Challenge 1:
In the records, swap "dollar sign" for "currency symbol" and give the lines again with nothing else changed. Begin at the line that has "This screenshot has height=1712, width=1712." and stop after the line that has "(x=1438, y=758)".

[START Document text]

Rodrigo Prats (February 7, 1909 – September 15, 1980) was a Cuban composer, arranger, violinist, pianist and orchestral director.

Biography 
The son of a musician, Jaime Prats, Rodrigo began to study music at the age of nine. He studied at first under his father, then under Emilio Reynosa, and finished later at the Conservatorio Orbón.

When only thirteen he played violin in the Cuban Jazz Band, the first band of its type in Cuba, which was directed by his father. At around the same time he joined the Orquesta Sinfónica de la Habana, founded by Gonzalo Roig. Prats' first work as a director of an orchestra was for the theatrical company of Arquímedes Pous; later he fronted many other groups. He was the founder of the radio band Orquesta Sinfónica del Aire, the Orquesta de Cámara del Círculo de Bellas Artes. He was deputy director of the Orquesta Filharmónica de la Habana, musical director of RHC-Cadena Azul, and of Canal 4 de TV. Prats was the founder and director at the Teatro Jorge Anckermann, and the musical director of the Teatro Lírico de La Habana. He joined the faculty of Havana's Studio Sylvia M. Goudie in 1956 after his stint at the Iranzo Conservatory.

[END Document text]

Challenge 2:
According to the biography of Rodrigo Prats, who was his first music teacher?

[START Record excerpts]

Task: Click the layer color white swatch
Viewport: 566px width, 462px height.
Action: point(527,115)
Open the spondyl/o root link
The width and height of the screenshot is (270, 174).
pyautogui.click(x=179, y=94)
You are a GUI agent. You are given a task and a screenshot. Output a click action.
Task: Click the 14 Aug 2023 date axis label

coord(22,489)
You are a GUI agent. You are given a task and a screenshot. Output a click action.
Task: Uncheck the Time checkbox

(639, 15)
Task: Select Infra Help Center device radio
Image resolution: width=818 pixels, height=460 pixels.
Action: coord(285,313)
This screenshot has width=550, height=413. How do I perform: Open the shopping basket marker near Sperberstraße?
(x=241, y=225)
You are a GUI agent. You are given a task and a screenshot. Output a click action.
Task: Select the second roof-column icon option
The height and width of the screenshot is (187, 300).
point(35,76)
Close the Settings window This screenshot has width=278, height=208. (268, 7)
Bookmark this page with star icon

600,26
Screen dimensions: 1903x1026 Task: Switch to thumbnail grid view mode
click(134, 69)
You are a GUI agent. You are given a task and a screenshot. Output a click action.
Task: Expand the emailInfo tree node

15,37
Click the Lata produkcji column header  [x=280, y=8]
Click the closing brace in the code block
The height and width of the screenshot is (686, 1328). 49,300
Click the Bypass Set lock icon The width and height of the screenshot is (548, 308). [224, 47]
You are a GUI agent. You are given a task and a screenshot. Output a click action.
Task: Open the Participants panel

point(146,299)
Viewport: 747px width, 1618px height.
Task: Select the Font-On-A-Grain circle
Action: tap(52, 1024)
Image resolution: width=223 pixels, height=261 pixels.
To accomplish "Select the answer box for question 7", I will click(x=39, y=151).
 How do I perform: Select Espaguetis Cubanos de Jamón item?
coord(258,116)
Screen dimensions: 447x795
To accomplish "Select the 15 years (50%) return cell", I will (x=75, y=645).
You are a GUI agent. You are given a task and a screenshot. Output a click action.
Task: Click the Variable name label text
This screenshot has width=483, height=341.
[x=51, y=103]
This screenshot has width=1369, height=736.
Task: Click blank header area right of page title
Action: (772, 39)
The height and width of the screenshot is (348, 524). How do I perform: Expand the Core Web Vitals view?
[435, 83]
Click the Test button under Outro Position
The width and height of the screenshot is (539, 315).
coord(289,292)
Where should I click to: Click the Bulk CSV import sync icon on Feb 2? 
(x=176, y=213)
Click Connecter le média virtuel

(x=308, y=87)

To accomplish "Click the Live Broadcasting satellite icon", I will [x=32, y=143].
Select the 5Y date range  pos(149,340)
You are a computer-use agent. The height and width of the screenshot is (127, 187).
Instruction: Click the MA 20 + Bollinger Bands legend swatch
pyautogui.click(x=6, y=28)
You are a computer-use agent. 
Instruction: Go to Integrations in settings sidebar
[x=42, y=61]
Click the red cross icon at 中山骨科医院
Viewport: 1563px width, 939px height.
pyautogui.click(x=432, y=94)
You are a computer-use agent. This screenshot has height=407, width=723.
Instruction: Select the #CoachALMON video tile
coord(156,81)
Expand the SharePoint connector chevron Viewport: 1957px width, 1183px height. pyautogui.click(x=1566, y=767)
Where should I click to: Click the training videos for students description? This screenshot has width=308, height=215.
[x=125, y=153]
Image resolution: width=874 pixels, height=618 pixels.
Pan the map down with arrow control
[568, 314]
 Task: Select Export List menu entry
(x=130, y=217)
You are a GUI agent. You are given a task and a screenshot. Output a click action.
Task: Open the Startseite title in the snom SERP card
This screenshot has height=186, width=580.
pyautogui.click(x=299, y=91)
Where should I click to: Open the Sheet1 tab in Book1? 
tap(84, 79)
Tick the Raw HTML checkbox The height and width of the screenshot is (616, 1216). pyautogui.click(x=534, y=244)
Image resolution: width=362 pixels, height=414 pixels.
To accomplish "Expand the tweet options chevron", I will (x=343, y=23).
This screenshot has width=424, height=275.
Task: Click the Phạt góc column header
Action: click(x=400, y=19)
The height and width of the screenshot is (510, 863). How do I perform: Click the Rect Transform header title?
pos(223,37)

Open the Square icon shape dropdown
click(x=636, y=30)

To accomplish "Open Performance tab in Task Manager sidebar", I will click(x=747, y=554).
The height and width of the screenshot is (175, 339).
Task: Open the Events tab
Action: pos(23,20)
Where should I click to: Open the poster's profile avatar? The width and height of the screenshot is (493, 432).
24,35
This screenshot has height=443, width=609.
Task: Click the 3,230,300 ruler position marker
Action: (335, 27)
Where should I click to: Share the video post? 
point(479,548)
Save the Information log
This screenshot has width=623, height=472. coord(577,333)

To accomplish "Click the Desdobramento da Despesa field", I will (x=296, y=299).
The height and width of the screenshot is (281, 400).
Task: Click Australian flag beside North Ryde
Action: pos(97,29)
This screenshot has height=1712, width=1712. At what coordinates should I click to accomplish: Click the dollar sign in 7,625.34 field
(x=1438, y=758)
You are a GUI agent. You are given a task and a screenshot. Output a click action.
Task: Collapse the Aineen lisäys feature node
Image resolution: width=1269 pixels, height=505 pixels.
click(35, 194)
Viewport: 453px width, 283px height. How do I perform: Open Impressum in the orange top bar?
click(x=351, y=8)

[END Record excerpts]

Expected output 1:
This screenshot has height=1712, width=1712. At what coordinates should I click to accomplish: Click the currency symbol in 7,625.34 field
(x=1438, y=758)

Expected output 2:
His father, Jaime Prats.